【創作】リアルとリアリティの違い【読み手に勘違いさせる】

 

今回は「リアル」と「リアリティ」の違いについてご紹介します。

両者は似て非なるものですから、書き手はこれらの違いを理解した上で使い分ける必要があります。

例をまじえながら考えていきましょう。

 

 

「リアリティ」を追求する

ドラマの「銃で撃たれるシーン」を思い出しましょう。

仮に、役者の演技がぎこちないもので、演出にもまったくリアリティがなかったとします。
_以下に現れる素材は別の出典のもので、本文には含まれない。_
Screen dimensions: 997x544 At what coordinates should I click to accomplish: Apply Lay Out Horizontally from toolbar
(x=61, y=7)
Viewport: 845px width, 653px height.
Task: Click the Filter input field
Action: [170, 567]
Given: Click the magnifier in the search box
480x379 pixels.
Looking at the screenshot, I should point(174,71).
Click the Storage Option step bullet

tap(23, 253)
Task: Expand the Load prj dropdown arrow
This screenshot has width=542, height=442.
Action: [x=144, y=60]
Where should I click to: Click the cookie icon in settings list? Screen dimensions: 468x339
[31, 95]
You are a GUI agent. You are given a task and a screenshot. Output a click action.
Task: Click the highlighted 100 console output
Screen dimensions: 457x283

ドラマを観ている立場からすれば、興ざめしてしまうでしょう。

 

これは小説を書くときにも同様のことがいえます。

物事を描くとき、リアリティは必要です。

リアリティがなければ、描く場面も、細部の描写も、物語自体も、単なる茶番になりかねません。

書き手は描く内容にリアリティを追求すべきです。

 

 

「リアル」を描く必要はない

しかし現実に「人が銃で撃たれる様子」を見たいと思うでしょうか。

考えただけでも恐ろしいですし、たとえ映像であってもグロテスクなシーンは目に入れたくないはずです。

 

いわゆる「ノンフィクションもの」であればリアルなシーンが重要になるため、書き手はとことん追及するでしょう。

ただし小説において、いきすぎた「リアルの追求」は得策といえません。

創作文章である以上は表現に限界がありますし、たとえそれを鮮明に描いたとしても「おもしろくなるかどうかは別」だからです。

したがって書き手は、創作においてリアルを描く必要はないのです。

 

 

目標は「勘違いさせる」こと

ここまでの内容をまとめると、次のようになります。

● 創作では「リアリティ」を追求すべき

● ただし、「リアル」を描く必要はない

 

これを突き詰めると、読み手に「本当にあった話?」と勘違いさせることができます。

ここで扱っているのは自伝やノンフィクションでなく「創作」ですから、もちろんウソの話です。

しかしそこにリアリティを追求することで、まるで現実に起きた出来事のような文章を描けるわけです。

これもまた創作の醍醐味ですね。

 

書き手が「リアル」に固執しながら書けば、文章に現実味を盛り込むことはできるでしょう。

しかしその内容が物語として成立し、「読み物」になるかどうかは別です。

「リアリティ」を大事にするからこそ、おもしろい作品を書くことができるのです。

書き手はリアルを描くのではなく、リアリティをもって描くことを意識しましょう。